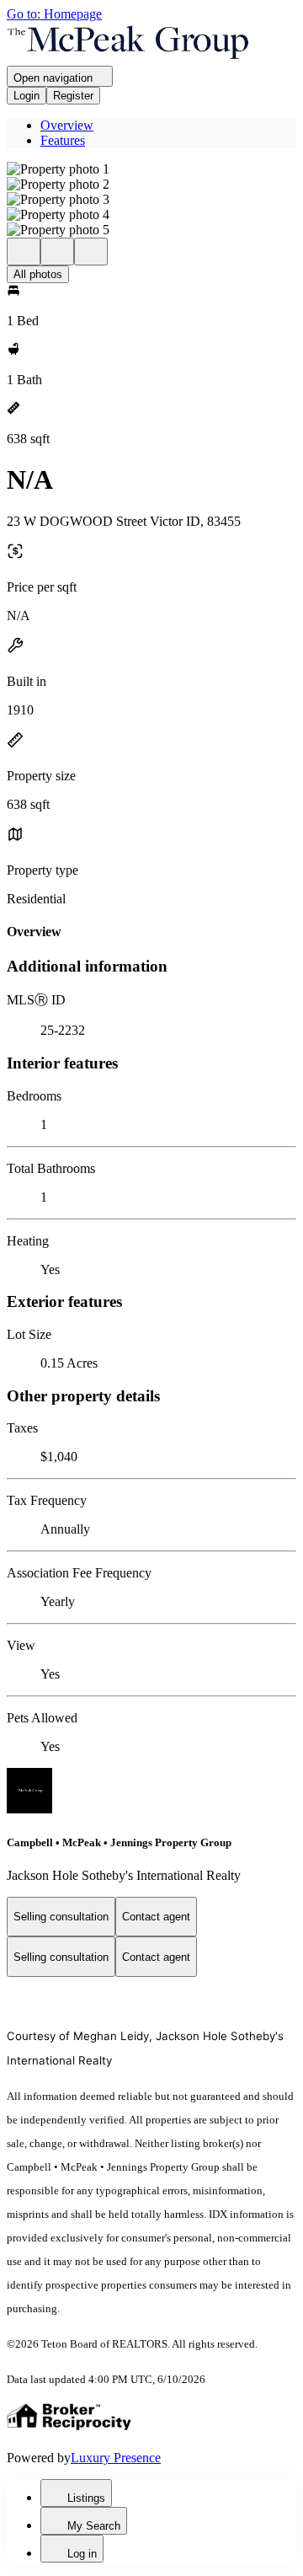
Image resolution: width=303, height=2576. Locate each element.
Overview (66, 125)
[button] (151, 169)
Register (73, 95)
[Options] (23, 251)
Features (62, 140)
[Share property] (91, 251)
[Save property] (57, 251)
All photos (37, 274)
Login (26, 95)
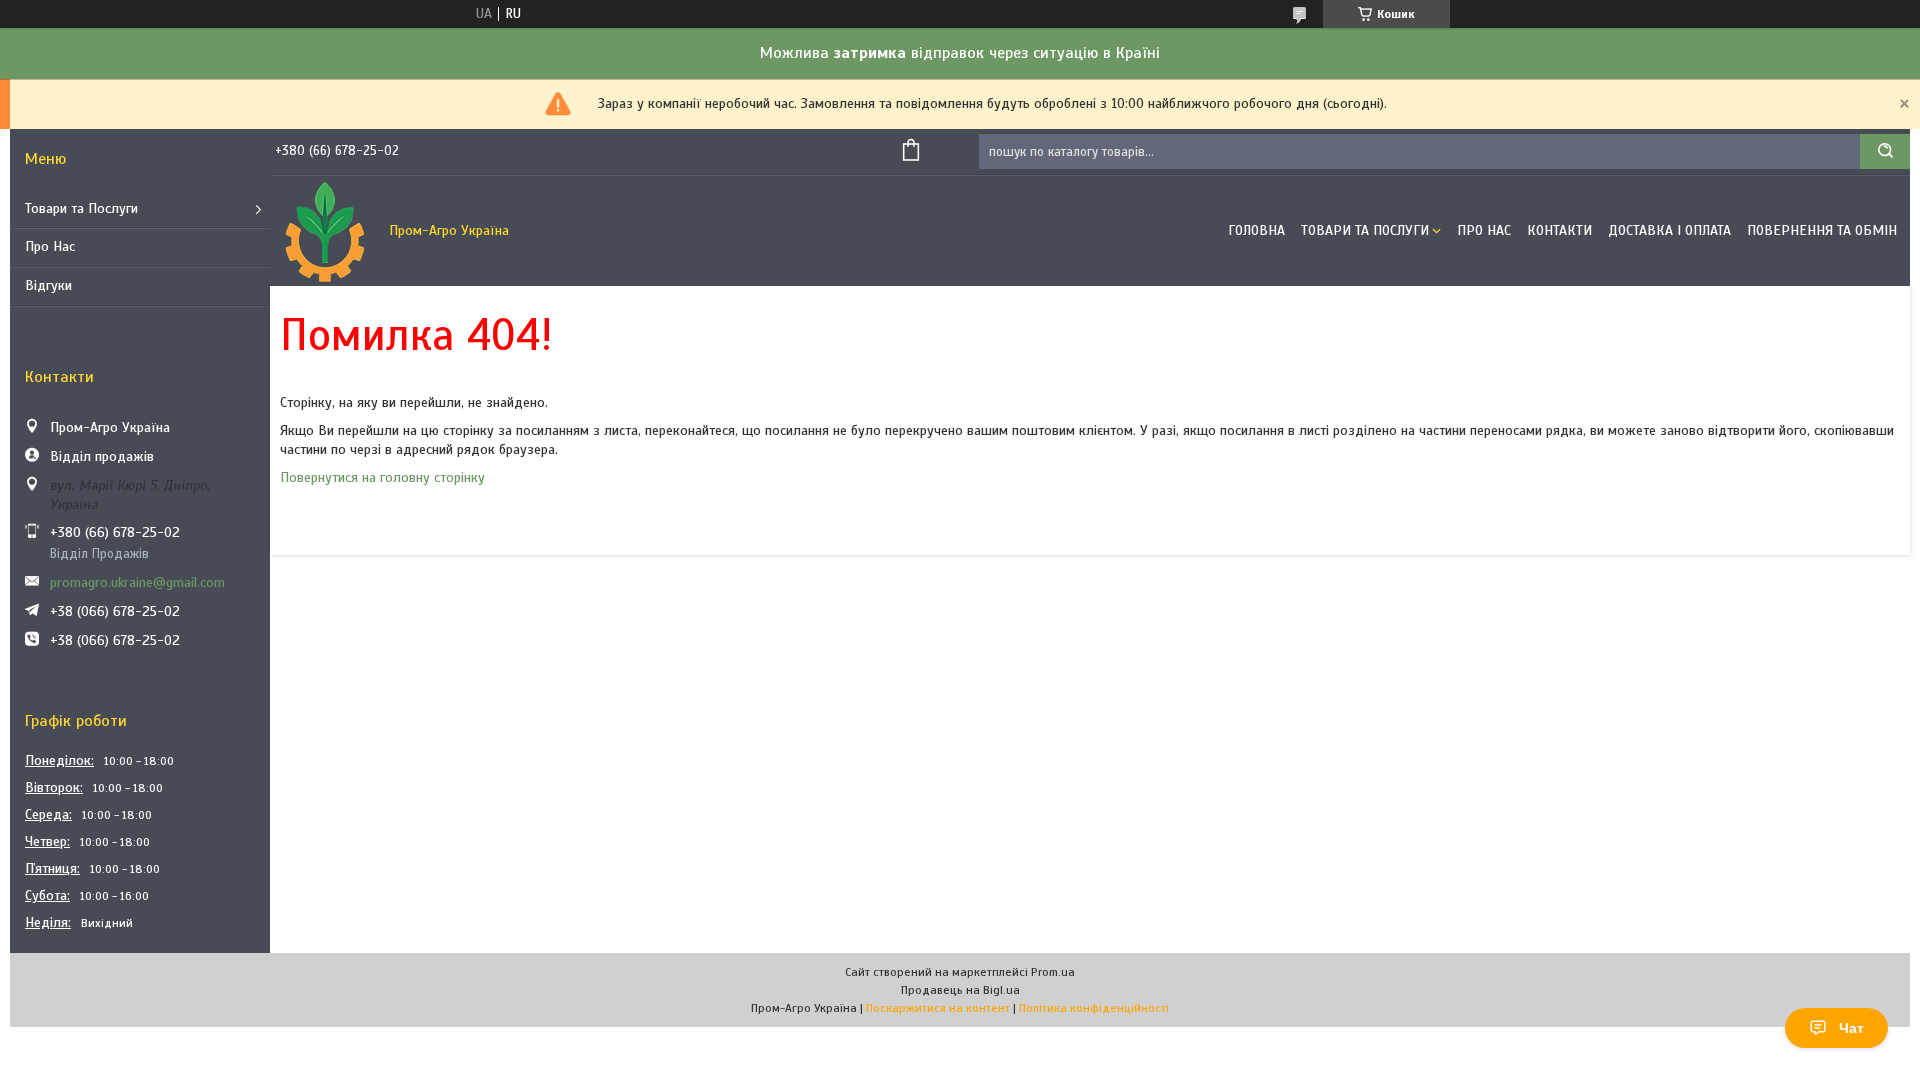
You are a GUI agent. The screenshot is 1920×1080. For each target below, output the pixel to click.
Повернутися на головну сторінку (382, 477)
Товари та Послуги (81, 208)
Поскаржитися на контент (938, 1008)
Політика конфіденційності (1094, 1008)
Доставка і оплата (1669, 230)
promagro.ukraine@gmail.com (137, 582)
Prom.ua (1053, 972)
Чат (1851, 1028)
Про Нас (50, 246)
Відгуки (48, 285)
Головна (1256, 230)
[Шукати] (1885, 151)
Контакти (1559, 230)
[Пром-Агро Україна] (325, 231)
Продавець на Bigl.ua (960, 990)
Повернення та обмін (1822, 230)
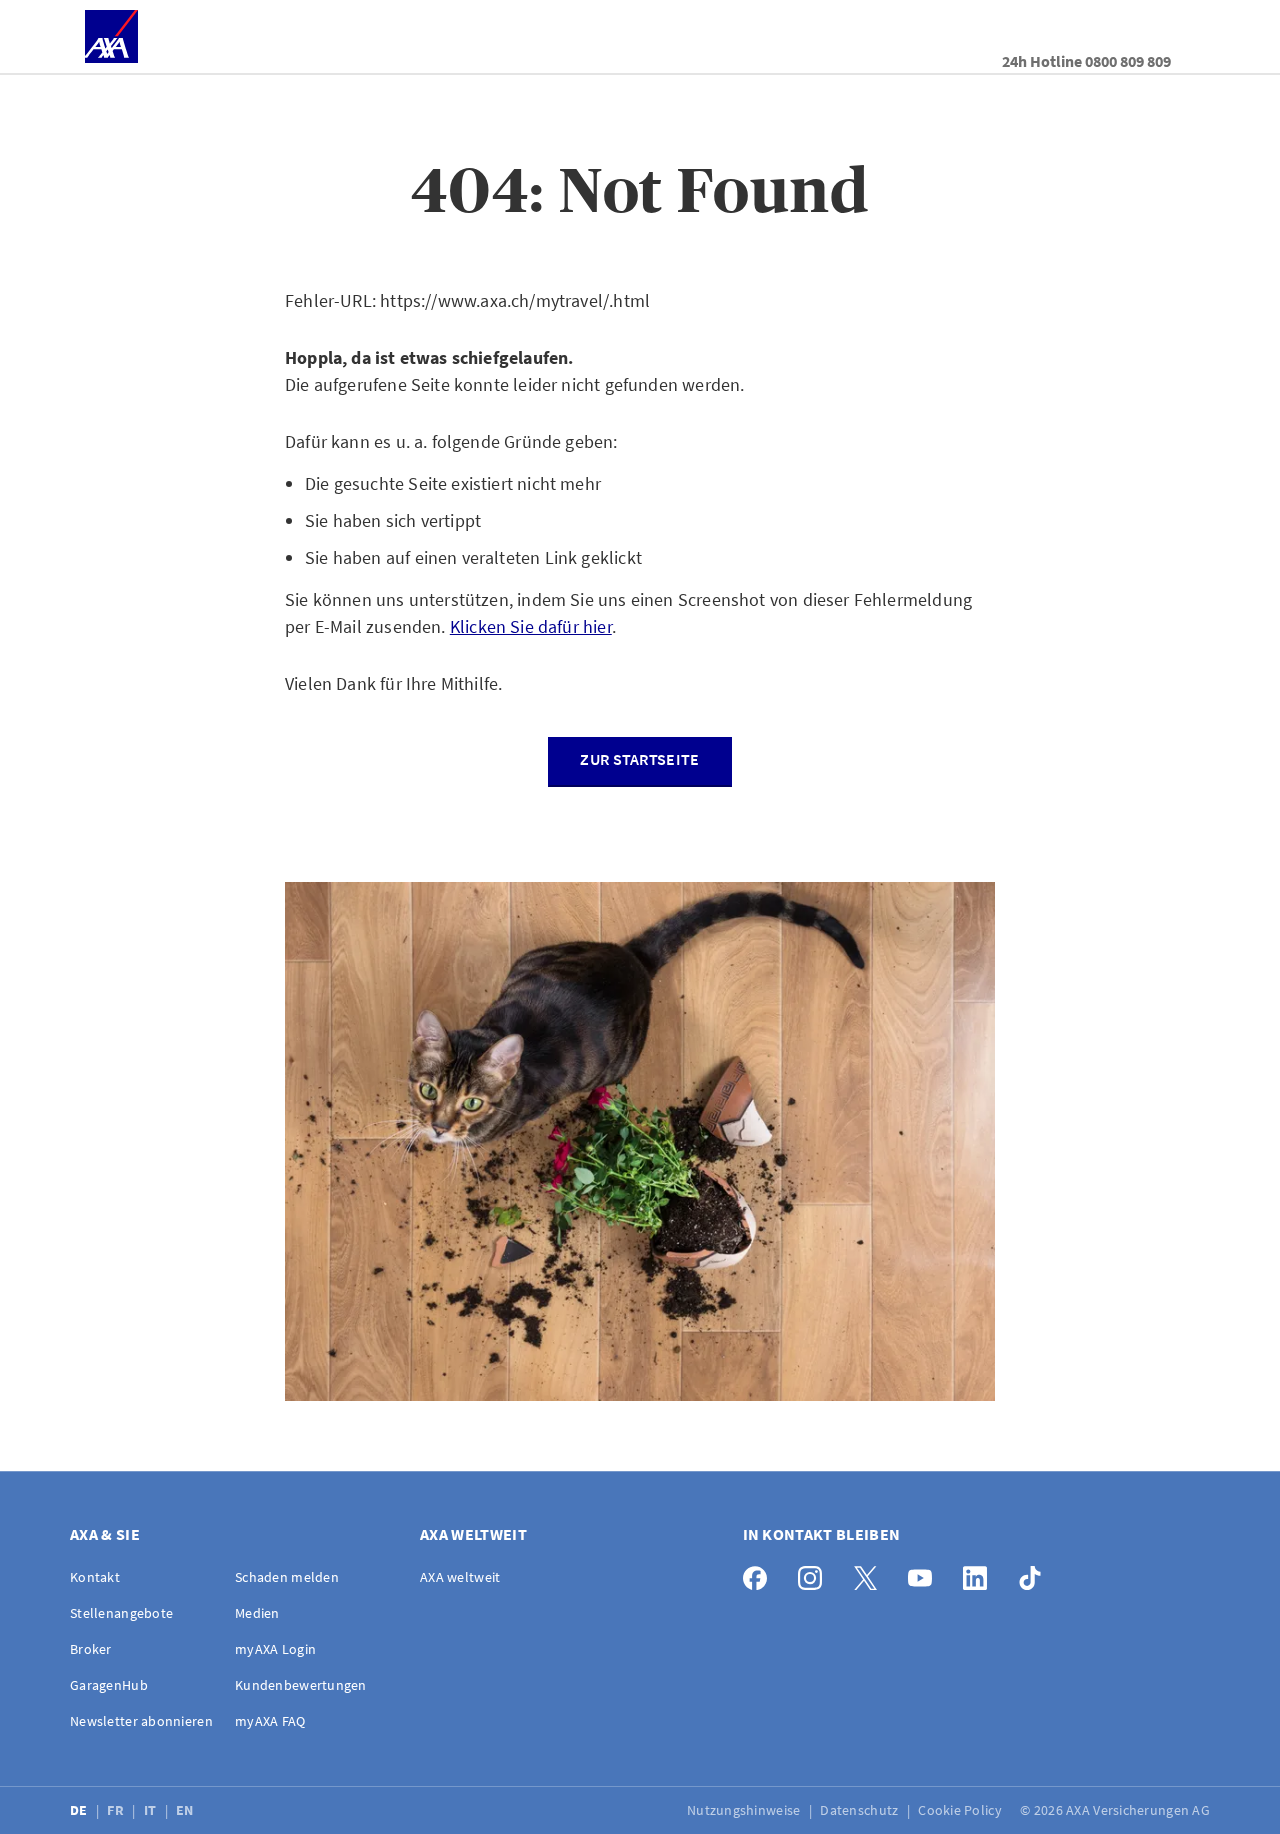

■ **Exercise**
When the word "each" occurs in a line above, list that line.

■ **Final answer**
Image resolution: width=303, height=2576. Locate each element.
You are a GUI agent. The screenshot is 1920×1080. For each target below, output the pixel to click.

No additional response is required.